Filed under: books, life, politics, Rants, Uncategorized | Tags: asch, auschwitz, Cass R sunstein, fascism, germany, holocaust, holocaust denial, humanity, jews, nazi germany, nazis, nudge, psychology, Richard H thaler, Second World war, ss, the ss, totenkopf, WWII
According to Wikipedia, skulls and bones were long used to mark the entrances to Spanish cemeteries (campo santo). The practice, dating back many centuries, led to the symbol eventually becoming associated with the concept of death – not a big leap there, it has to be said. And Skull and crossbones are used and have been used by many military organisations over the years (most popularly to denote Pirate ships, in the style of Long John Silver – the Jolly Roger).
However, I watched a programme on TV the other night about Nazism and the SS in which I was knocked sideways upon spotting this image of SS chiefs having fun in down time at Auchwitz.
I have commented before on the hideous atrocities committed by the Nazis during the Second World War and received a barrage of abuse from the Holocaust deniers, most notably on this post which has taken on a bit of a life of its own.
I honestly hadn’t noticed before that this was a part of the SS uniform with its own name – The Totenkopf, and it has been widely used elsewhere in military insignia
However, the context of its use among the killing factories of Auschwitz and the symbolism of the skull and cross bones in this context was, for me, a very powerful symbol of the Natzi’s complete and utter disregard for life. I wonder if any of them felt any sense of the appropriateness of the symbolism (it’s so tempting to say irony, only it’s not ironic) that stared out at their victims, just above their murderers’ eyes, as they faced the short walk to their death?
Incidentally, I am reading quite an interesting book on the psychology and mechanisms of decision making by two esteemed academics from the University of Chicago, called Nudge. It is allegedly taking political decision-making by storm.

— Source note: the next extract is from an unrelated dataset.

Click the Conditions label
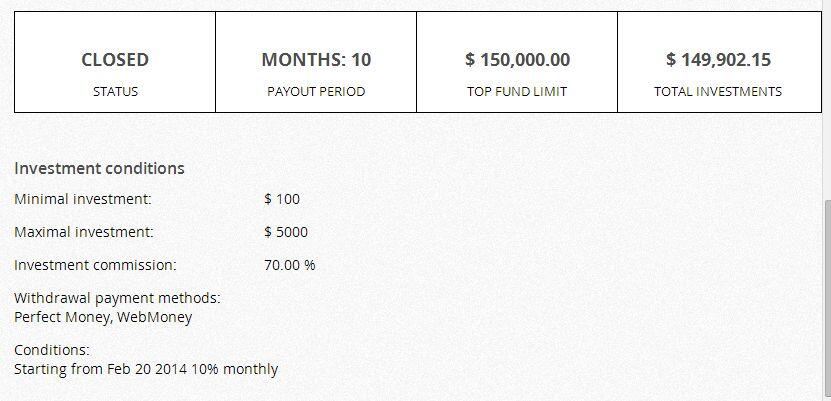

In one section the authors use the rise of Nazism to dramatise their thinking – they refer to the findings of another academic, Asch, who studied how Nazism had been possible. His theory demonstrates how easy it is for a bandwagon effect to occur and so-called “pluralistic Ignorance” to set in. He argues that people do things not because they like or subscribe to a practice but because they think that most other people like it and the natural response is to conform.
It’s not “following orders” which was the staple SS defence in the post war trials, but a subconscious need to conform. “If Herr Schnitzel is murdering innocent Jews then it must be OK and I’ll do it too.”